I thought it was interesting how the Zotti League standings were so scrambled and close while the Adams League teams basically mimic the major league standings and there are wide separations. Obviously, minor league records don't mean squat, but I still thought it was unusual.

3 comments:

  1. Yeah, it'd be interesting to see how records correlate with talent.
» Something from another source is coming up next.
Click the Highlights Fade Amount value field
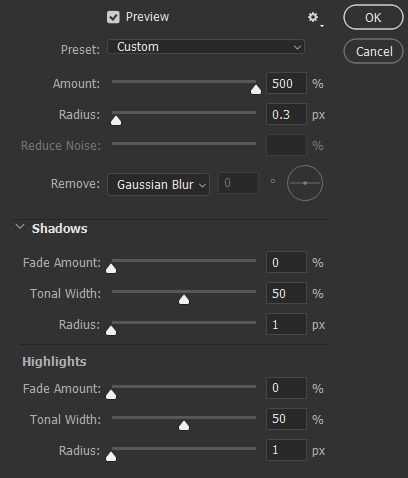This screenshot has width=408, height=478. (286, 388)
Let's see...

    Minor Records MinLg System Rank
    Seattle Walla Walla
    Brooklyn New York
    River Cities Seattle
    Walla Walla River Cities
    Danville Covington
    Saskatoon Danville
    New York Denver
    Houston Brooklyn
    South Bay Houston
    Covington South Bay
    Hickory Hickory
    Denver Saskatoon

    Lemme post that for reference...

    ReplyDelete
  2. Damn spacing!

    So what we're looking at is only one team's minor league record rank corresponding with it's minor league system rank.

    Congratulations to Hickory for being strange and different.

    Overall we have these correspondences:

    Record outperforming system:
    Brooklyn (by 6)
    Saskatoon (by 6)
    Seattle (by 2)
    River Cities (by 1)
    Danville (by 1)
    Houston (by 1)
    South Bay (by 1)

    Matching ranks:
    Hickory

    Record underperforming system:
    Walla Walla (by 3)
    New York (by 5)
    Covington (by 5)
    Denver (by 5)

    So we have two extreme overperformers and three extreme underperformers and a host of near misses.

    What that tells you I couldn't begin to guess other than well...I don't know.

    ReplyDelete
  3. For what it's worth, I don't think I've ever won a minor league title, and my minor league teams rarely finish above .500.